No traces of any other human beings for dozens of kilometres. At 2715 metres of altitude, we are at the peak of the largest, oldest massif of Kabobo. From here on the landscape changes. We are over the tips of the trees, having escaped from the hypnotic and oppressing atmosphere of the forest labyrinth. We can finally see over the horizon, allowing us to finally be able to understand our position and the surrounding territory. It brings a relief we were acutely aware was missing in the forest. A hilly landscape covered in Afro-Alpine meadows detaches from the thick forest, and in tight and dense tunnels waves it’s way between the hills.
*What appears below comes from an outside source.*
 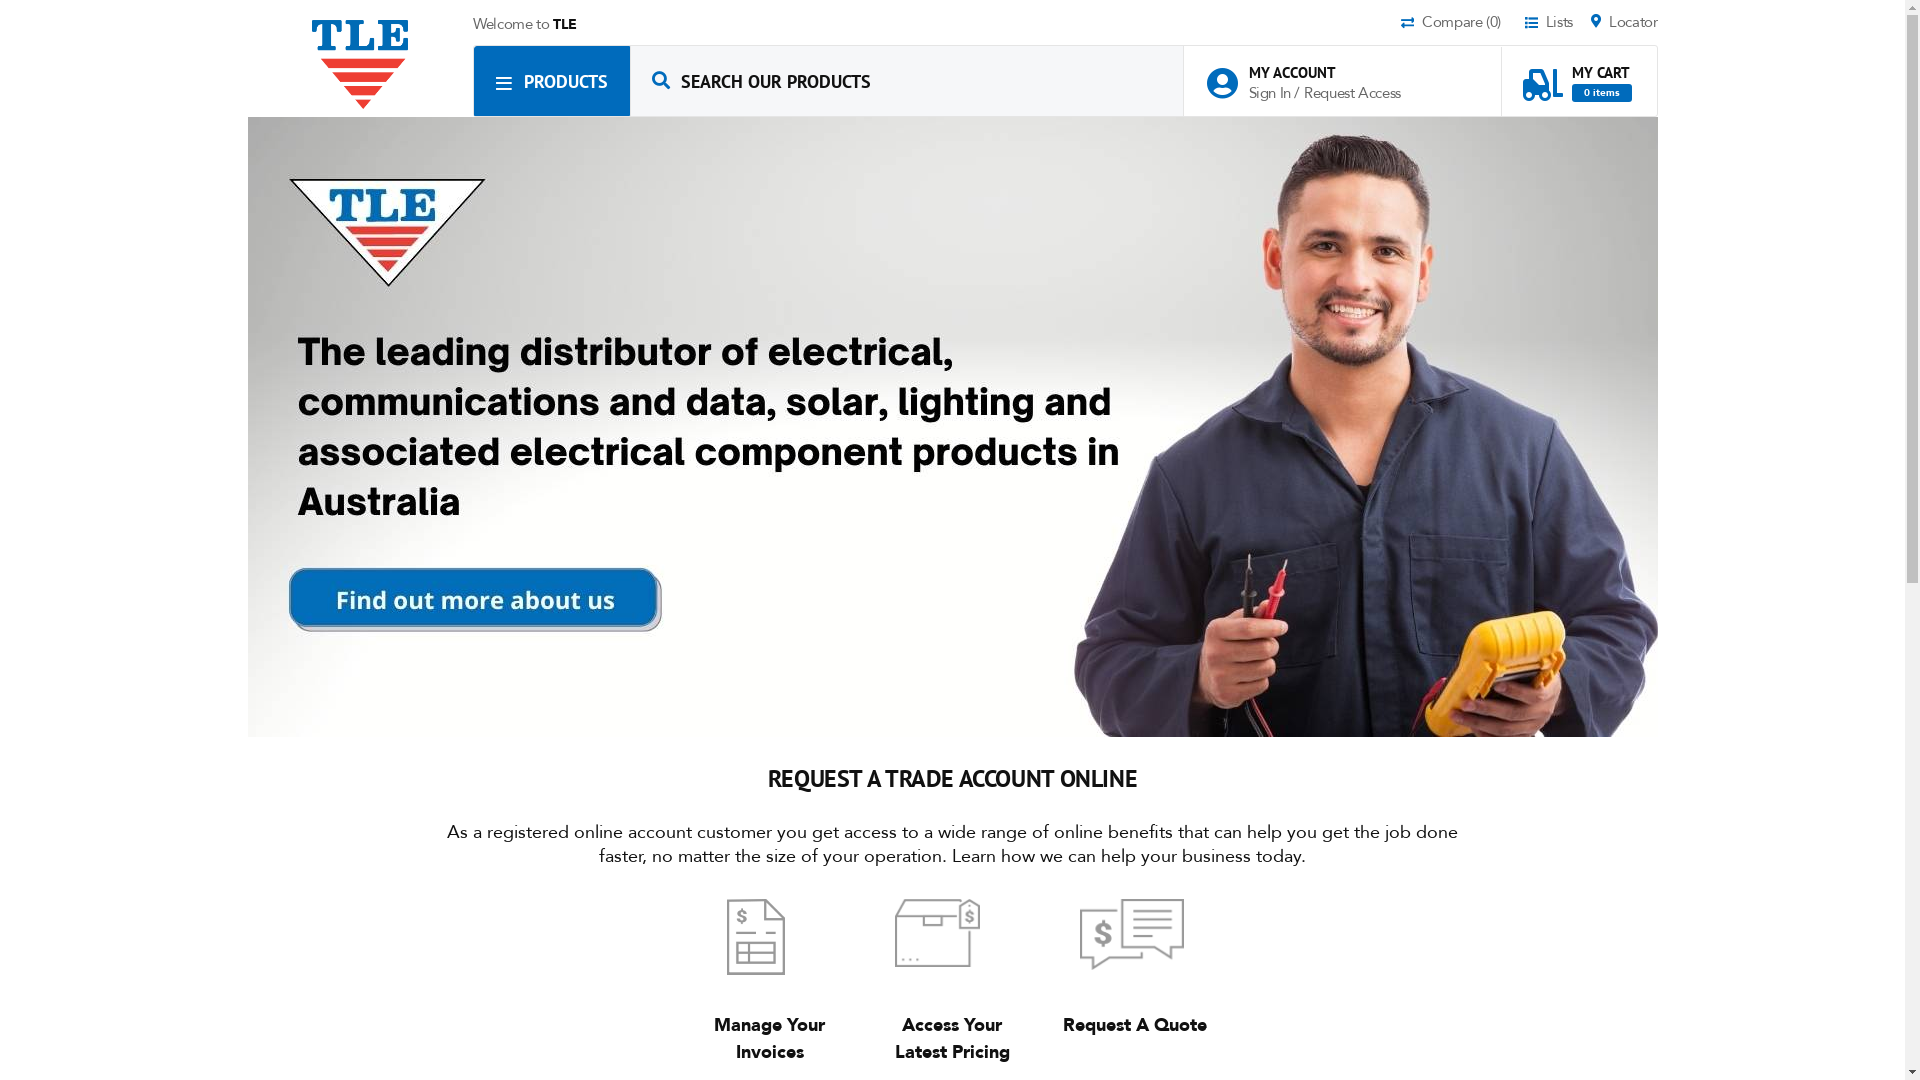 I want to click on MY CART
0 items, so click(x=1577, y=74).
It’s one of the most beautiful place I’ve ever seen. Straight away we begin to see hints of the biodiversity. Emmanuel points out the faeces of a chimpanzee. Later on we cross the ones of a pangolin, easily discernible by the exclusively chitinuos substance derived from the abundant meals mainly consisting of ants. But soon after we receive a bigger surprise. “Can you smell this?”, he asks, “a leopard has recently passed through here”. I confirm, the smell is characteristically acrid and pungent. “To the Babembe it’s a sacred animal” explains Aristote, whom belongs to this ancient population who’s expansion reaches the shores of the Tanganyika. Sacred, just as the pangolin and the chimpanzee are, and vessels of magical powers to which only the village chief has access. To all apart from him, hunting these animals is absolutely prohibited. In the case of the chimpanzee the taboo is even stricter: to eat one is an unforgivable sin. “Why?”, I ask. “Because they are our brothers” they answer.
We cross the hills encouraged by the wind, that takes me back to my “home peaks” and we set up our accommodation near an old miners’ camp. Amid these hills, various amateur excavations disturb the harmony of the place and betray the presence of gold and coltan: precious goods for the “wauzungu”, white people.
In the evening it’s time for the herpetologists’ customary excursion: amphibians and reptiles are easier to intercept at torch-light. Michele, Emmanuel, Kasereka e Aristot set off along the stream. They return in the late evening, with better results than expected. “It was 10 metres away from me”, recounts excitedly Emmanuel, “only 10 metres away and a 100 from the camp. I shined the light on it, looking straight in its eyes. It froze for a heartbeat, then in an instant disappeared again in the forest. “What? What?”, we ask eagerly. “Chui” he answers, a leopard!